Au Brésil, le coopérativisme reconnu comme une expression de la culture nationale
Le Brésil vient d’accorder une reconnaissance inédite au coopérativisme : une loi adoptée en juin 2026 le reconnaît officiellement comme une « manifestation de la culture nationale ».
Le texte souligne ainsi la place prise par la coopération dans l’histoire et le développement économique, social et communautaire du pays. Il prévoit également que l’État garantisse la liberté d’activité et soutienne le développement du coopérativisme.
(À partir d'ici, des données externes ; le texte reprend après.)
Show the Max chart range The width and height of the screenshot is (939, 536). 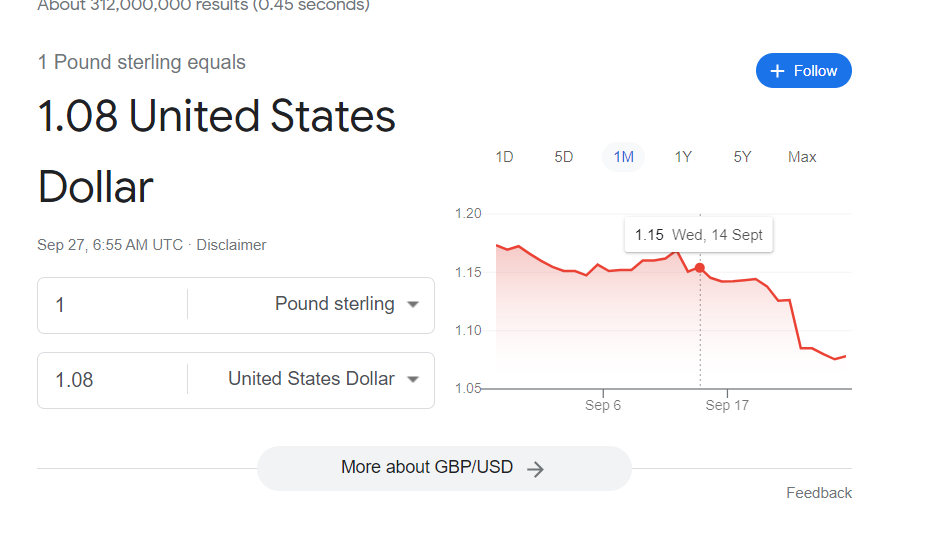(802, 157)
Cette reconnaissance dépasse le seul cadre économique. Elle rappelle que les coopératives sont aussi porteuses de pratiques, de savoir-faire, de traditions et de modes d’organisation collectifs, transmis au fil des générations. Une dimension culturelle qui fait désormais l’objet d’un intérêt croissant à l’échelle internationale.
L’Alliance coopérative internationale (ACI) a ainsi lancé en 2025 son initiative Cooperative Cultural Heritage, consacrée à la préservation du patrimoine coopératif matériel et immatériel. Une première liste avait identifié 32 sites dans 25 pays. L’édition 2026 doit élargir cette démarche à de nouveaux lieux, mais aussi à des pratiques et traditions coopératives.
Cette démarche s’inscrit dans le prolongement d’une autre reconnaissance internationale : en 2016, l’UNESCO a inscrit « l’idée et la pratique d’organiser des intérêts communs dans des coopératives » au patrimoine culturel immatériel de l’humanité.
Avec la loi brésilienne, le patrimoine coopératif gagne ainsi une nouvelle reconnaissance institutionnelle.